ОТРЫВОК:
Как накапливаются экспериментальные данные о рождении пространства-времени? Что позволяет ученым судить о первых вздохах новорожденной Вселенной? Здесь начинается новая игра, в которую можно вступить по одному из двух путей познания, совершенно несхожих между собой и абсолютно независимых.

На одной стороне оказываются те, кто изучает бесконечно малое, элементарные частицы. Исходной точкой для них служит то, что вся окружающая нас материя, из которой состоят камни и планеты, цветы и звезды – одним словом всё, включая нас самих, – по-особому организована. Хотя эта материя и кажется нам вполне обычной, в действительности она наделена очень странными свойствами: это связано с тем, что наша Вселенная очень старая и очень холодная. Как указывают самые последние данные, наш “дом” был построен почти четырнадцать миллиардов лет назад, и теперь это жилище по-настоящему ледяное, замороженное донельзя. Для нас, укрывшихся на планете Земля, все, что нас окружает, кажется теплым и комфортабельным, но стоит только выбраться за защитную оболочку атмосферы, и столбик термометра уйдет вниз. Если измерять температуру где-нибудь среди безбрежной пустоты между звездами или в межгалактическом пространстве, термометр покажет всего несколько градусов выше абсолютного нуля – около –270 градусов по Цельсию. Материя современной Вселенной разреженна, очень стара и очень холодна, она совсем не похожа на материю Вселенной в ее младенчестве – раскаленную и невероятно плотную.

Чтобы понять, что с ней случилось в самые первые мгновения ее жизни, необходимо где-то найти или как-то изобрести способ воссоздать для мельчайших частичек материи те исходные условия и температуры. Надо совершить что-то вроде путешествия назад во времени.

Именно это и делается с помощью ускорителей элементарных частиц. При столкновении протонов или электронов, разогнанных до высоких энергий, проявляет себя соотношение Эйнштейна: энергия равняется массе, умноженной на квадрат скорости света. Чем выше энергия сталкивающихся частиц, тем более высокая локальная температура может быть создана и тем больше масса возникающих в результате и оказывающихся доступными для изучения элементарных частиц. Для достижения максимальных энергий требуются гигантские сооружения вроде Большого адронного коллайдера, ускорителя ЦЕРН (Европейской организации по ядерным исследованиям), простирающегося на двадцать семь километров под землей в окрестностях Женевы.

ДАННЫЕ:
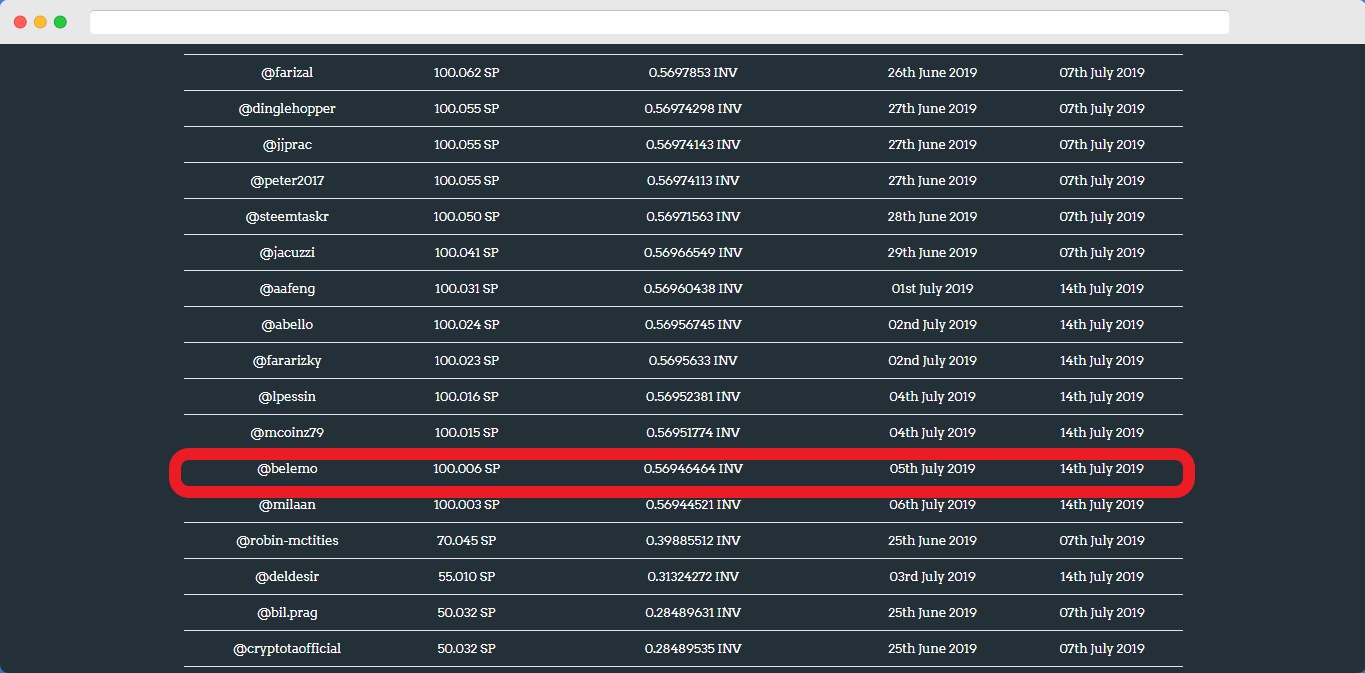Screen dimensions: 1365x673
Task: Select the @aafeng username
Action: click(x=287, y=289)
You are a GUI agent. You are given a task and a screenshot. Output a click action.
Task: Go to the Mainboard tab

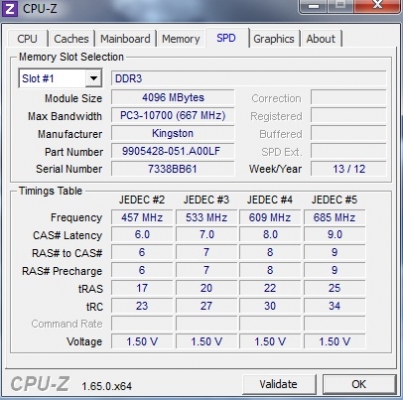click(125, 39)
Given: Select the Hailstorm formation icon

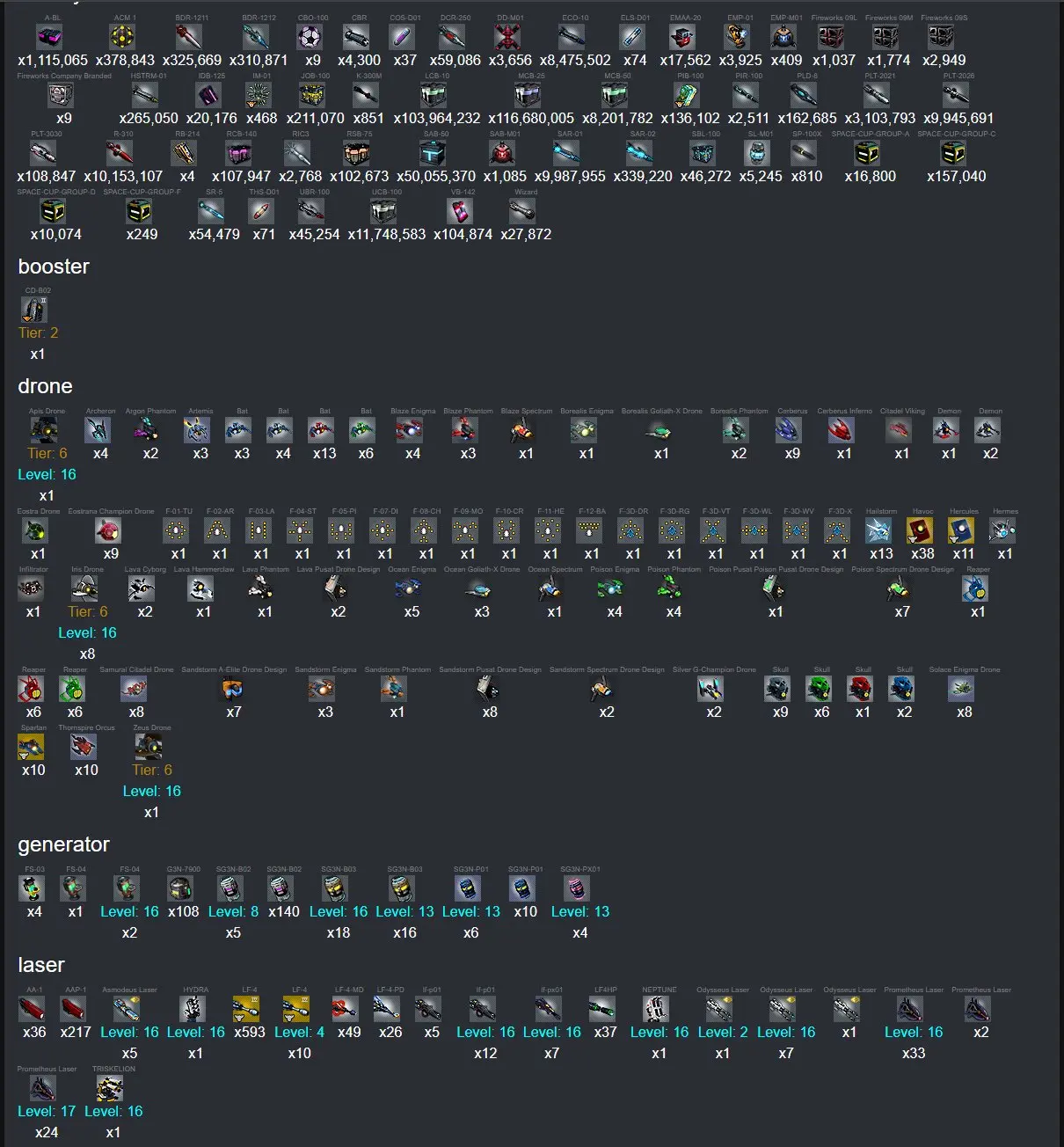Looking at the screenshot, I should [878, 530].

ЗАДАНИЕ:
Напишите продолжение отрывка о рождении Вселенной, начиная сразу после его последнего предложения.

ОТВЕТ:
Таким образом возникают крошечные раскаленные области пространства, с температурами, близкими к характерным для Вселенной в самые первые мгновения ее существования, и возвращаются к жизни реликтовые сверхмассивные элементарные частицы, наполнявшие Вселенную в ее первые мгновения, но давно уже навсегда исчезнувшие. Благодаря ускорителям эти частицы словно восстают на краткий миг из ледяного гроба, где пребывают в анабиозе, чтобы дать нам возможность изучить себя во всех подробностях. Нам удалось открыть бозон Хиггса, когда мы сумели вызвать к жизни после сна длиной почти в 13,8 миллиарда лет их жалкую горстку. Конечно, все эти с таким трудом обретенные бозоны немедленно распались на более легкие частицы, но они оставили безошибочно опознаваемые следы в наших детекторах. Фотографии этих особых распадов собирались, и в тот момент, когда у нас появилась полная уверенность, что следы новых частиц ясно различимы на общем фоне и что иные возможные источники ошибок приняты во внимание, мы объявили миру о своем открытии.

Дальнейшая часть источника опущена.